I read them a short story. A local boy read some of his first novel. There was no judgement, only a hearing. My main instruction was to slow them down. Slowing down matins and evensong is an art. Creating spaces. Have I fainted, or fallen asleep? But how I love the familiar voices! And where the lectionary passage does not make sense to the reader, I might let them go on. Such is the nerve of a writer.

Passiontide, and we listen to, among so many other things, Hebrews. We do not know who wrote it, or to whom it was addressed. Christ is the "effulgence of God's glory", and our high priest.

When the youthful John Bunyan went mad, believing that he had committed an unforgivable sin, his sensible wife turned to Hebrews and read to him: "Remember where you stand, not before the palpable, blazing fire of Sinai, with the darkness, gloom, and whirlwind, the trumpet blast and oracular voice. . . No, you stand before the city of the living God, heavenly Jerusalem . . . the spirits of good men made perfect, and Jesus the mediator of a new covenant, whose sprinkled blood has better things to tell than the blood of Abel."

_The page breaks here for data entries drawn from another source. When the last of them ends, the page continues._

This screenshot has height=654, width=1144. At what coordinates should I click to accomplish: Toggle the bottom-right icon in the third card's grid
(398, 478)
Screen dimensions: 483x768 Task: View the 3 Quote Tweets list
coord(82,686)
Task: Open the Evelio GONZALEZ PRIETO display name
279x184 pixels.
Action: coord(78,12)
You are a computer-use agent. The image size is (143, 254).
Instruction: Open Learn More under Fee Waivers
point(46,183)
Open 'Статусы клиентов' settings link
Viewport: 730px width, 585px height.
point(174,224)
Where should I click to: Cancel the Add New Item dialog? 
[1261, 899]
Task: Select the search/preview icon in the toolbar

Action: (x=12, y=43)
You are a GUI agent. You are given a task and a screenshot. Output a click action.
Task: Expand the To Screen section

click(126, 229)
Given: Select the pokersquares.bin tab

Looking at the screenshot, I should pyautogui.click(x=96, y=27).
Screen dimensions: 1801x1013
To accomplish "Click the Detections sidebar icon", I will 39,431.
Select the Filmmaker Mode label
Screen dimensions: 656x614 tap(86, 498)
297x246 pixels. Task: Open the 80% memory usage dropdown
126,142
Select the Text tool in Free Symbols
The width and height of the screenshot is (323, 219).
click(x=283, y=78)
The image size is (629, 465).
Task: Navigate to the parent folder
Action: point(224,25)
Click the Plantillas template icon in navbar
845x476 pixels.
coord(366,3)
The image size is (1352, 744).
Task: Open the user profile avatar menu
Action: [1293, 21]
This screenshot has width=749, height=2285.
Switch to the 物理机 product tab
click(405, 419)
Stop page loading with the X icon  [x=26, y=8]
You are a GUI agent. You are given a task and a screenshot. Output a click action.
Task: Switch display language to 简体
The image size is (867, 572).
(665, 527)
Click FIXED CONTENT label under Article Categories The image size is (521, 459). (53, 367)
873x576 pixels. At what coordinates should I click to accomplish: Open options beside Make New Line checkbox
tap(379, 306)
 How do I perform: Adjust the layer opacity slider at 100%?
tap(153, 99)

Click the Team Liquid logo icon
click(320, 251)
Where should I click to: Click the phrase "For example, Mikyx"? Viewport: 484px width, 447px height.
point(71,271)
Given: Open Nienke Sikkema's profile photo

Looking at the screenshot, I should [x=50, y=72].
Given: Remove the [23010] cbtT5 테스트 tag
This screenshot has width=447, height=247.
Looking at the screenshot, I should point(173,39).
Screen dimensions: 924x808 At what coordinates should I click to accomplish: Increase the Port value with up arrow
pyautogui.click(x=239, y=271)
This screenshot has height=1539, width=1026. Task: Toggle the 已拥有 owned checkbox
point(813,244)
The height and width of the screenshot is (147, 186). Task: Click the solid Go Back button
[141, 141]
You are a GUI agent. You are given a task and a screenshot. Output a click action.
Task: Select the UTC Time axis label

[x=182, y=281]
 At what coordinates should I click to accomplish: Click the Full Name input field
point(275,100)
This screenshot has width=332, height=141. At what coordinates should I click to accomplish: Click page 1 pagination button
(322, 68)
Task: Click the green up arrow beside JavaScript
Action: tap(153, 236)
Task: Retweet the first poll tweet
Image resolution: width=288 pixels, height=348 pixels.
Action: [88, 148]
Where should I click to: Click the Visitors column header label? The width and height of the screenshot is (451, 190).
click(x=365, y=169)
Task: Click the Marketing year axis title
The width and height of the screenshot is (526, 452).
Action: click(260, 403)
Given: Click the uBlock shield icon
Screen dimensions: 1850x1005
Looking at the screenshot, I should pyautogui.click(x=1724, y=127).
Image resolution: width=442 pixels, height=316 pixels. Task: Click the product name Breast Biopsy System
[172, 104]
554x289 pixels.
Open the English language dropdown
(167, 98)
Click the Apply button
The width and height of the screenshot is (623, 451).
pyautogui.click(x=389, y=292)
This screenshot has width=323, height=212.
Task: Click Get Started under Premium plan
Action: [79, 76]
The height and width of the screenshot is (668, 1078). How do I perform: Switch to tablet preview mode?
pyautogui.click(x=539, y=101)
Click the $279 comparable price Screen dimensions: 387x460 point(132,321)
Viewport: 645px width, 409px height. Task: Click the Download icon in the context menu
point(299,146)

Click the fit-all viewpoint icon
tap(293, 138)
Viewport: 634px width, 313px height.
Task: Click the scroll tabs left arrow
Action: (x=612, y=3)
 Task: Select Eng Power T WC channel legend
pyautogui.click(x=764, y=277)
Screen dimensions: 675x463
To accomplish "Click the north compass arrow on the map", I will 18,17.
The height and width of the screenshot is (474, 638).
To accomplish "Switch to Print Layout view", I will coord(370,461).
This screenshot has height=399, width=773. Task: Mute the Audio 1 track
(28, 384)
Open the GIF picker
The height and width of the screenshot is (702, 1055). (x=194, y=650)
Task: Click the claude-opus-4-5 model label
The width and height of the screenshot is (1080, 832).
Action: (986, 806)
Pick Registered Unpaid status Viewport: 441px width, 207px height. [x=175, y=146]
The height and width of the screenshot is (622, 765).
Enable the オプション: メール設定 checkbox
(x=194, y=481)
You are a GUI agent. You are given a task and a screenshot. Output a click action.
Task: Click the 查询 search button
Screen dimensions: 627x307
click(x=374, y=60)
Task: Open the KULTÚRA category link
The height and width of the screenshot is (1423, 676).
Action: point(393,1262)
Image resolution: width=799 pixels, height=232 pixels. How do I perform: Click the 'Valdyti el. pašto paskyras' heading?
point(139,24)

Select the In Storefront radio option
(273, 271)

It was this passage that freed Bunyan from religious hysteria, and made him a rational Christian teacher, not to mention an enchanting author.

I must call on my snowdrops. And on my little daffodils, the ones to which Dorothy Wordsworth drew her brother's attention. I have thousands of snowdrops, and mere hundreds of daffodils, and it is easy to believe that these March flowers will wait for my delight. But they will not. They will - go. Time will take their bloom, if not their roots. Frosts do not touch them, but I feel I must. March will not have been "lived" if I do not.

The author of Hebrews meditates on gardening, but to no very great extent, although the New English editors place this passage under the heading, "The shadow and the real". It is the real that demands my presence today. Raking, tidying - digging, even.